The concession to an education campaign is pure cynicism as it’s obvious that a government funded education programme could never match the enormous PR, lobbying and advertising budgets of the food industry. And - given du Fresne’s criticism of academics - where does he think the educators will come from, the food industry itself?
But, as he’s called for some education, let’s start with him.
NZ has had historically high levels of bowel cancer and heart disease – what’s new is the epidemic of obesity and of what used to be called adult-onset diabetes which is now appearing so regularly in children it's been renamed Type-2 diabetes.
Fatty food per se doesn’t cause obesity and diabetes - the issue is way more complex than that. If it was just a matter of fatty food or even of high consumption of cane sugar, NZ would have always had very high rates of obesity and Type 2 diabetes.

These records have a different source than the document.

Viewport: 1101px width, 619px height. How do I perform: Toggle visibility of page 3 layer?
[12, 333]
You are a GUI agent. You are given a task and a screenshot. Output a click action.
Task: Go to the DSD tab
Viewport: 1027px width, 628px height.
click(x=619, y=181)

A diet that’s high in saturated fats and low in dietary fibre is a factor in high rates of bowel cancer and heart disease but the current epidemic of obesity and Type 2 diabetes throughout the developed world dates from the 1980s and is largely due to changes in the way food is produced and marketed - and to intersections between the interests and operations of the powerful petro-chemical, automobile, pharmaceutical, food, tobacco and alcohol industries.
n relation to food, a lot of evidence points to the ubiquity of high fructose corn syrup (HFCS) as a sweetener and preservative in a vast range of cheaper processed foods and drinks. The effects of this additive on the individual is very likely influenced by genetic predispositions, exposure to other toxins in food and the environment and with generally increased levels of stress and decreased levels of hard physical exercise.

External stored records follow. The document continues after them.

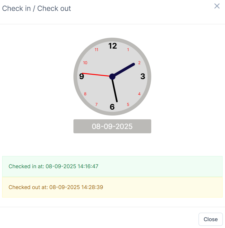Viewport: 225px width, 228px height.
Task: Click the Check in / Check out title
Action: click(36, 8)
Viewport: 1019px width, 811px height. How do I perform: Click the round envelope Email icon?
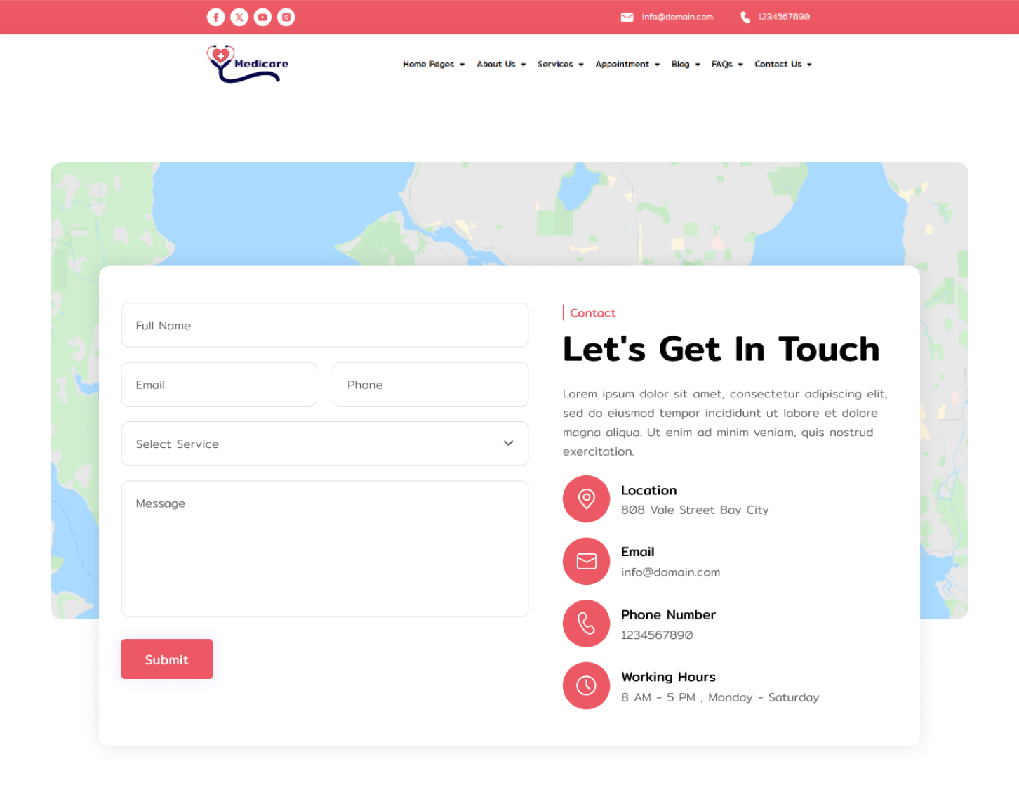(586, 561)
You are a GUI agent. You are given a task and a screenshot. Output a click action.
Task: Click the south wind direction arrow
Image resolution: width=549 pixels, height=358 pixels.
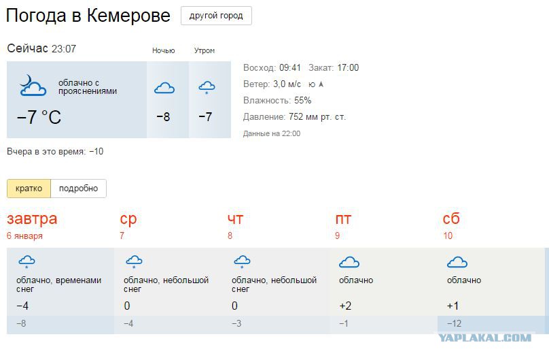pos(321,84)
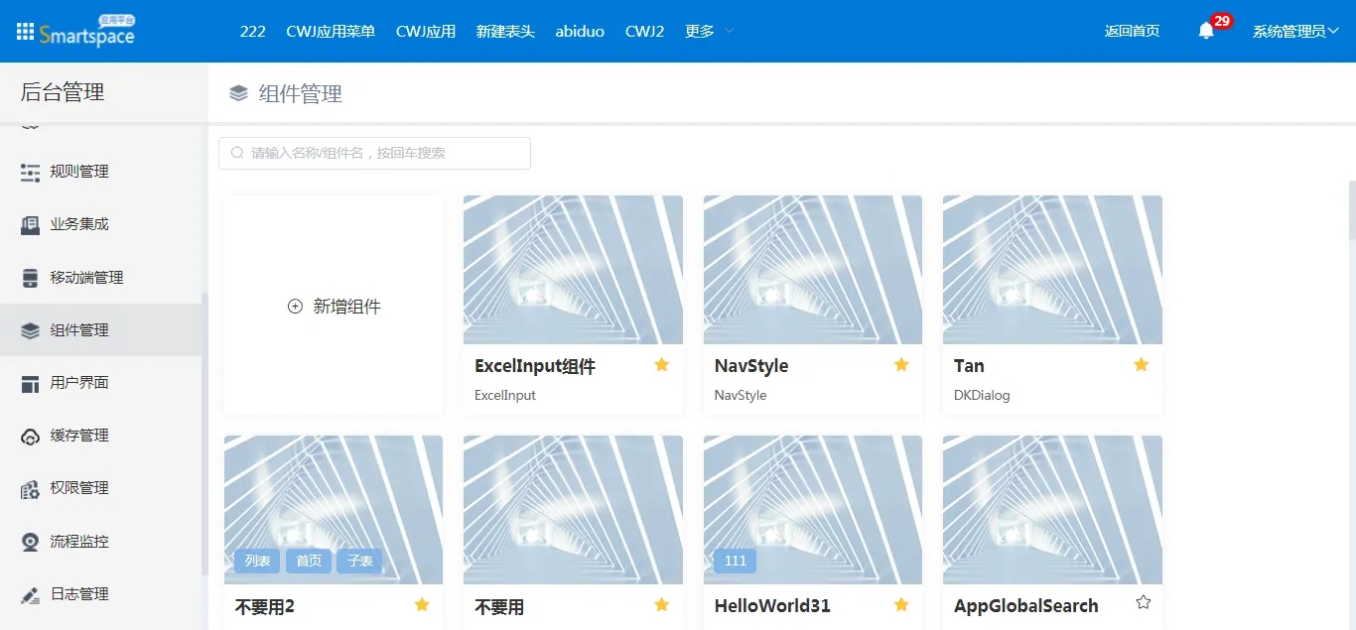Switch to the CWJ应用菜单 nav item
Screen dimensions: 1356x630
click(331, 31)
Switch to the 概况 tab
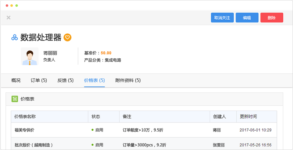Image resolution: width=293 pixels, height=150 pixels. [16, 81]
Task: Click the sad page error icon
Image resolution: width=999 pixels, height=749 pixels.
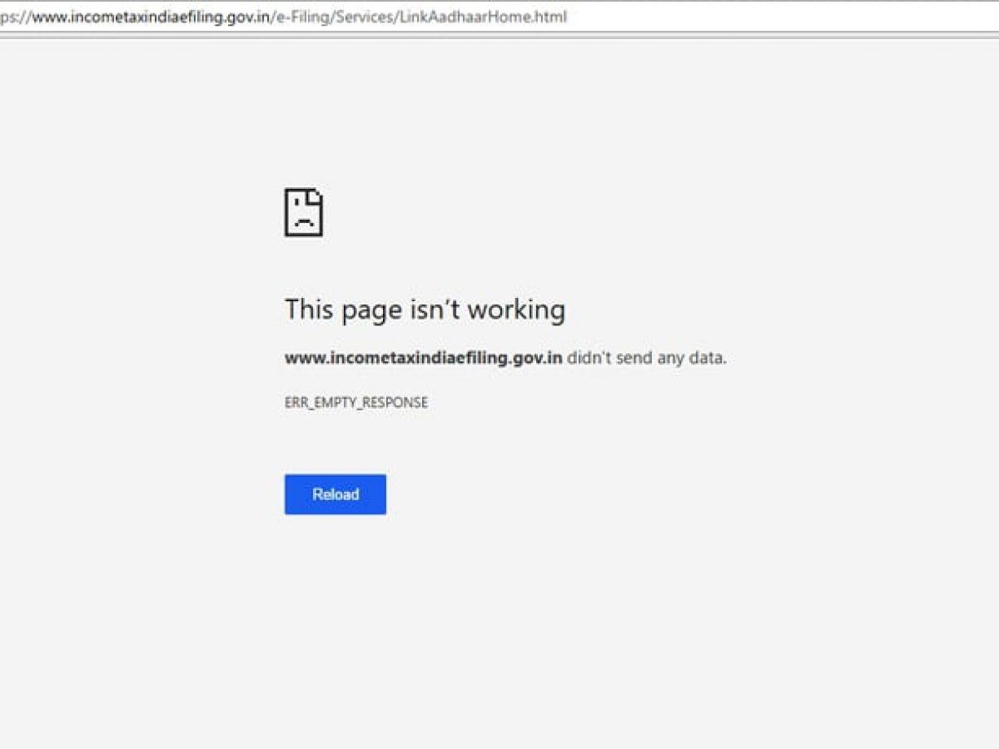Action: point(304,212)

Fructose is metabolised in the liver and we do not metabolise it efficiently and large amounts of it result in visceral fat deposits, the presence of which affects the endocrine system. HFCS was not present in large amounts in peoples' diets until the 1970s and its use, and the globalisation and growth of the fast food industry (in which I include supermarkets), is coincidental with a general increase in weight and the particular increase in rates of clinical and morbid obesity.
Basically, too much fructose compromises people’s bio-chemistry and a lot of bad eating habits are being driven by that impaired bio-chemistry.

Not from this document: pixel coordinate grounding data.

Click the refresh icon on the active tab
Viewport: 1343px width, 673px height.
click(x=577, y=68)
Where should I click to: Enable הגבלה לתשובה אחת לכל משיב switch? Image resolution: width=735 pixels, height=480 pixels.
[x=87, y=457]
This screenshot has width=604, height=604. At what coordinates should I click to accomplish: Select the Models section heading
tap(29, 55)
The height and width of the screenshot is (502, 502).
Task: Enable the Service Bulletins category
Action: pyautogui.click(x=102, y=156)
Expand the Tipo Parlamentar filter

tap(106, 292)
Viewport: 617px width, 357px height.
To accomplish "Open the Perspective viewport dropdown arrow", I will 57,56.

Along with educating people, there is a pressing need to regulate the food producers – to control an industry which:
- is not obliged to reveal all the ingredients in the processed foods it sells or the potential health effects;
- laces low quality, nutritionally empty food and drinks with a substance that is known to wreak havoc on our bio-chemistry;
- makes hyper-processed, nutritionally empty food staples cheaper than whole foods, and sugar-rich drinks cheaper than healthy alternatives;
- employs highly paid and morally vacant PR people to polish its image and tarnish that of its critics, and pays unscrupulous lobbyists to influence both government and public opinion.
Karl du Fresne ends his opinion piece with : “ I'm no apologist for the fast food industry. … But no-one is forced to eat burgers or deep-fried chicken, any more than they are forced to smoke.”
And he has the gall to accuse academic critics of the food industry of employing ‘lazy and simplistic’ arguments.